In particular, the government and market pressure on the energy incumbents have pushed them to make sudden and heavy investments in the sector. Companies from BP Plc to TotalEnergies SE are willing to potentially overpay for clean energy assets as they transition away from fossil fuels. This sudden and heavy inflow of investments is boosting competition and compressing margins for developers. Wind giants Orsted A/S and Vestas Wind Systems A/S reported lower returns in 2021 as rising competition is being met by a limited pipeline of projects. For instance, auctions for offshore wind sites in the U.K. (which represents almost 20% of the installed active sites) saw record prices earlier this year as oil companies led by BP battled for the right to develop projects in the Irish Sea.
The last piece of the puzzle is the spike in raw materials price in 2021, which stopped the decades long reduction in solar and wind energy costs.

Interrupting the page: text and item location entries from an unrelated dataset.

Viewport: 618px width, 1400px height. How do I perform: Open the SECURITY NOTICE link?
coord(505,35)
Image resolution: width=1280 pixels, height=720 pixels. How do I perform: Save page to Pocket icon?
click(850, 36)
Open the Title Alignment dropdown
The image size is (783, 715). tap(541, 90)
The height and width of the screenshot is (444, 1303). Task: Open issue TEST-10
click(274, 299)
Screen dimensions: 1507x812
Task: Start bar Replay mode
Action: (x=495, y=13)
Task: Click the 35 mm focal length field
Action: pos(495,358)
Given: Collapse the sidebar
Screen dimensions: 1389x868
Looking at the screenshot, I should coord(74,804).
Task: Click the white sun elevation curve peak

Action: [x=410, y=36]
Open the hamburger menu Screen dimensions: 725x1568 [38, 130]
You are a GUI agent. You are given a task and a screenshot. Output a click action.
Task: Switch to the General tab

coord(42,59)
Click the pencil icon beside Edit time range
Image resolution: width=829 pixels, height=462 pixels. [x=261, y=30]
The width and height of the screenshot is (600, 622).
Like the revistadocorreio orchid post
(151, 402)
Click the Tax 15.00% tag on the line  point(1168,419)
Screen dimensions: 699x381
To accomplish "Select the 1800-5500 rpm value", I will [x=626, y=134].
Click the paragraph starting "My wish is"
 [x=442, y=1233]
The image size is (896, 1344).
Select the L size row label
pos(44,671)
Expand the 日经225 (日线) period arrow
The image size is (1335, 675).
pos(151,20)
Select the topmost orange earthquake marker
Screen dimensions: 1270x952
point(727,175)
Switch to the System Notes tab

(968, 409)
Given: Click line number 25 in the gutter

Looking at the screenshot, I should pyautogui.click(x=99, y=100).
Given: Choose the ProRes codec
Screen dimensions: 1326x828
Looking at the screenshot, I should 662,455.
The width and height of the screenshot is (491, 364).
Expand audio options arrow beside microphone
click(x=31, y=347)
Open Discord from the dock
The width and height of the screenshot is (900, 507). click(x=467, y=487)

Shares in solar companies have fallen by 18 per cent this year, after more than tripling in 2020, according to the MAC Global Solar Energy Index, as companies face higher steel, polysilicon, and freight costs. This has also impacted turbine makers such as Siemens Gamesa Renewable Energy SA, which lost money as materials rallied.
If you add to the mix the cost of shipping, which skyrocketed due to the global pandemic, we can see the list of challenges facing renewable energy companies getting longer by the day. Indeed, this is a significant issue because producers of green power tend to strike deals to sell the electricity they produce before construction even begins. While that strategy helps them obtain financing, it may also leave them exposed to swings in the cost of materials.
Looking at the aggregate data a sense of wary optimism seems justified. The international community seems committed to reach the emission goals also thanks to the increasingly viable and cost-effective renewable solutions. However, it might not be enough. Indeed, it is evident that the industry is getting crowded and the inelastic supply, combined with the increase in raw materials costs is severely impacting the margins. The international community’s answer to push capital in the industry despite short-to-medium-term unattractiveness was “Green finance”. This is a set of regulatory and fiscal incentives that constitutes the strength of ESG investing philosophy. It is a very powerful idea that is really helping gathering capital where it is needed, but it has its weaknesses and creates a series of unforeseen market dynamics that are been exploited by investors in different ways. The following article in this two-installment series will focus on the opportunities that “green finance” opened in new and old energy.